[Records excerpted from a collection]
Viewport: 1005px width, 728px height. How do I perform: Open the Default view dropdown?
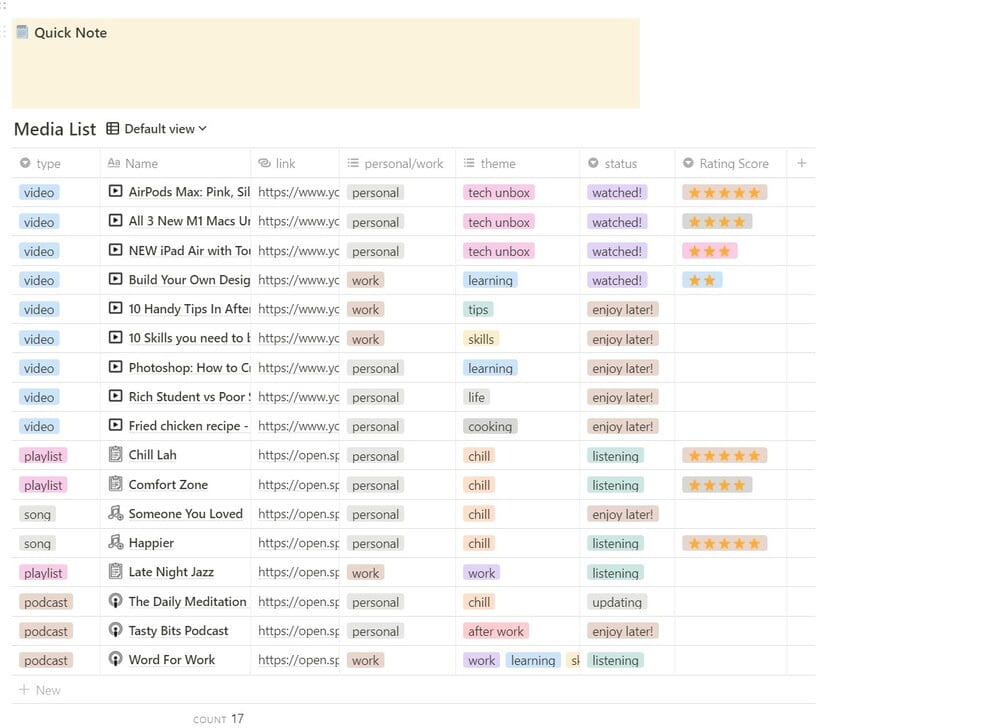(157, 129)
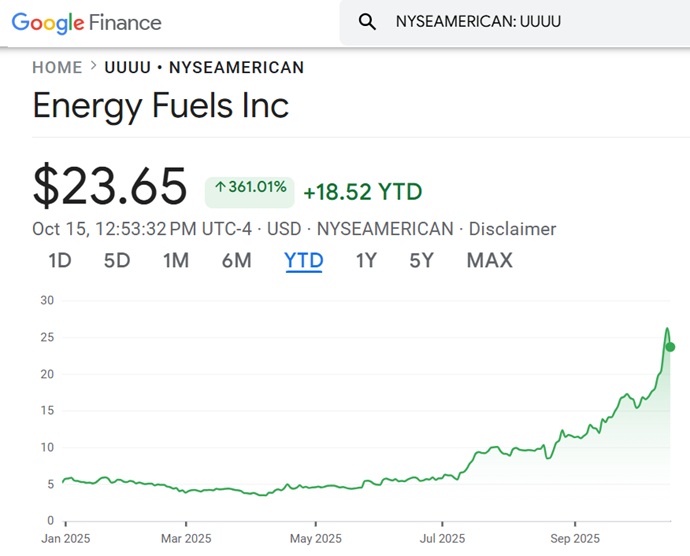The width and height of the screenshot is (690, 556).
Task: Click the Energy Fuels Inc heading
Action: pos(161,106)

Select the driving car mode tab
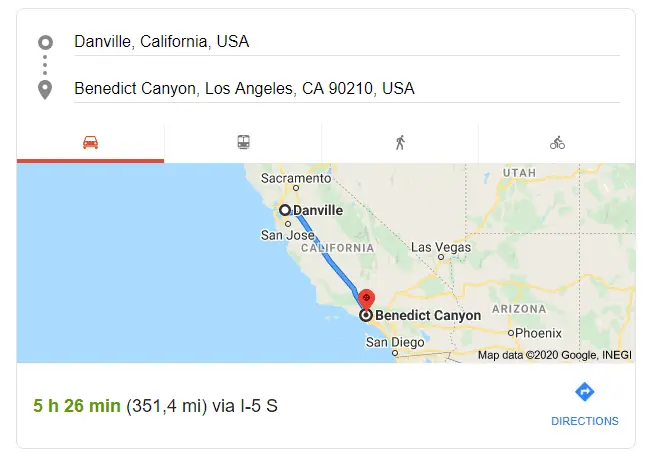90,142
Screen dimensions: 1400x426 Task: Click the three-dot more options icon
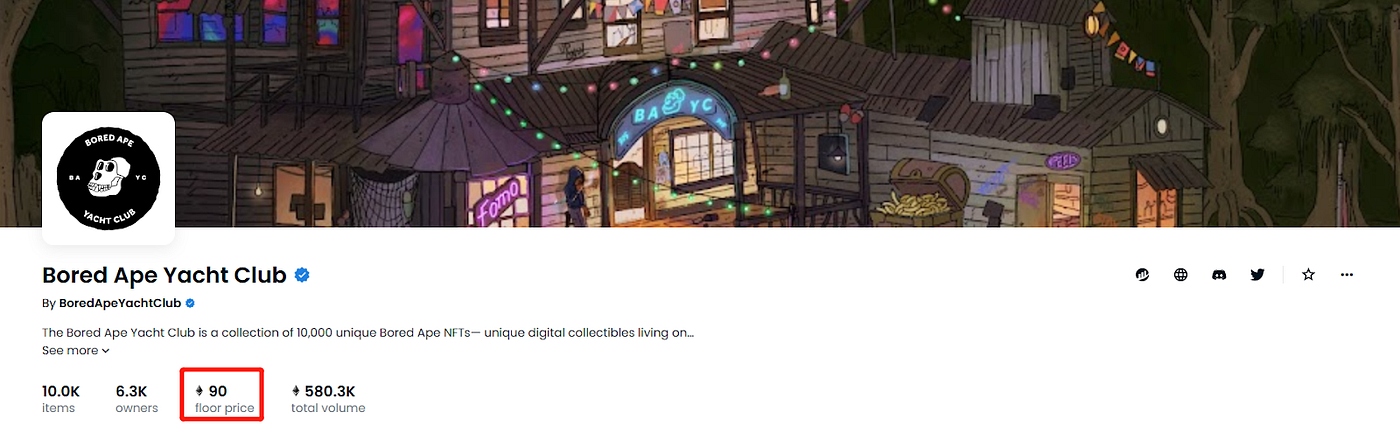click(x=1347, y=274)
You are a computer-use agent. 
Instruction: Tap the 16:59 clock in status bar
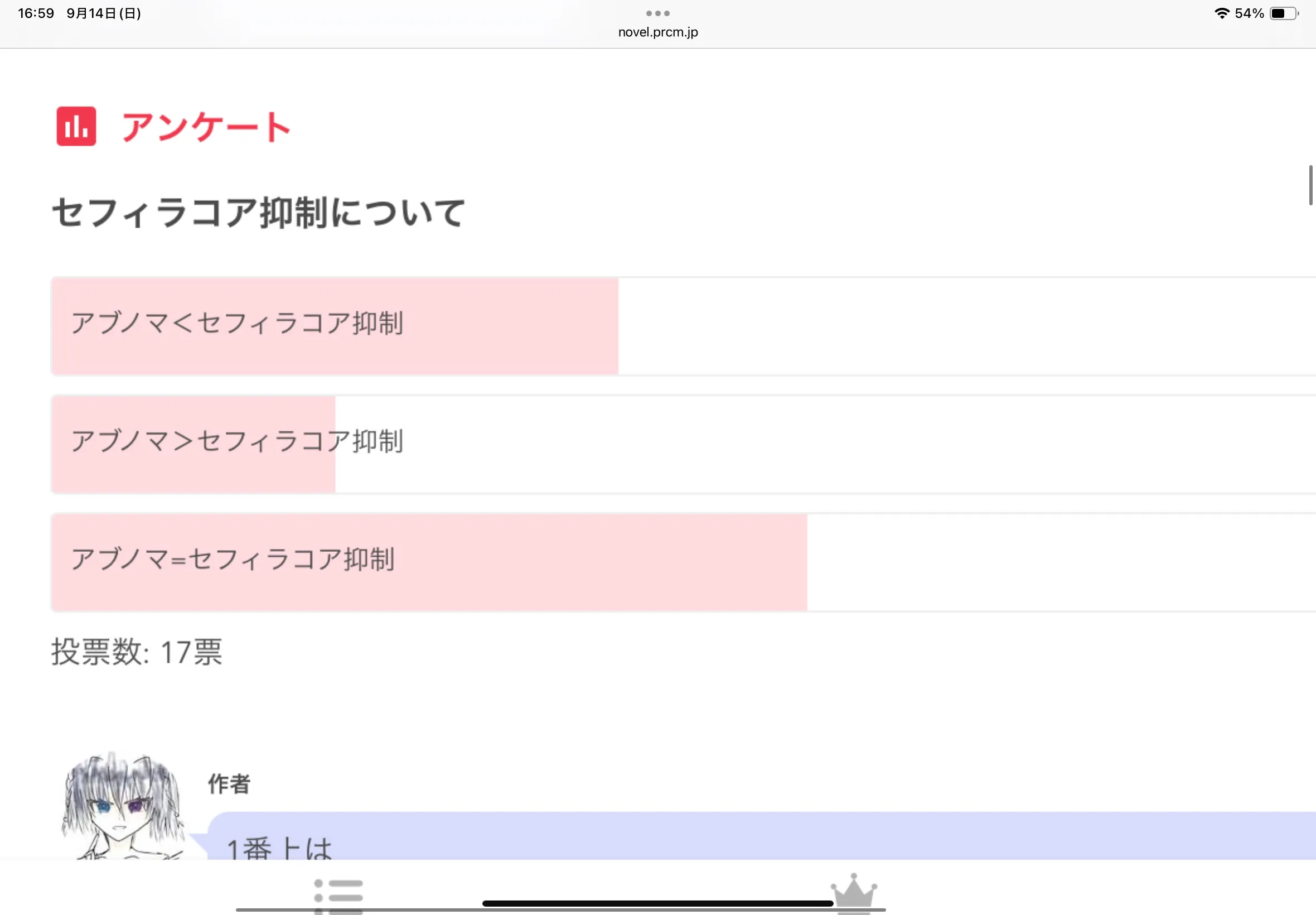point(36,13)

Problem to solve
Word for word, set down every line of the records above, and leave the pictures out.

Reply
Viewport: 1005px width, 728px height. How do I perform: Open the Default view dropdown?
(157, 129)
The width and height of the screenshot is (690, 556).
Task: Click the Energy Fuels Inc heading
Action: pos(161,106)

Select the driving car mode tab
90,142
Screen dimensions: 1400x426 Task: Click the three-dot more options icon
click(x=1347, y=274)
You are a computer-use agent. 
Instruction: Tap the 16:59 clock in status bar
point(36,13)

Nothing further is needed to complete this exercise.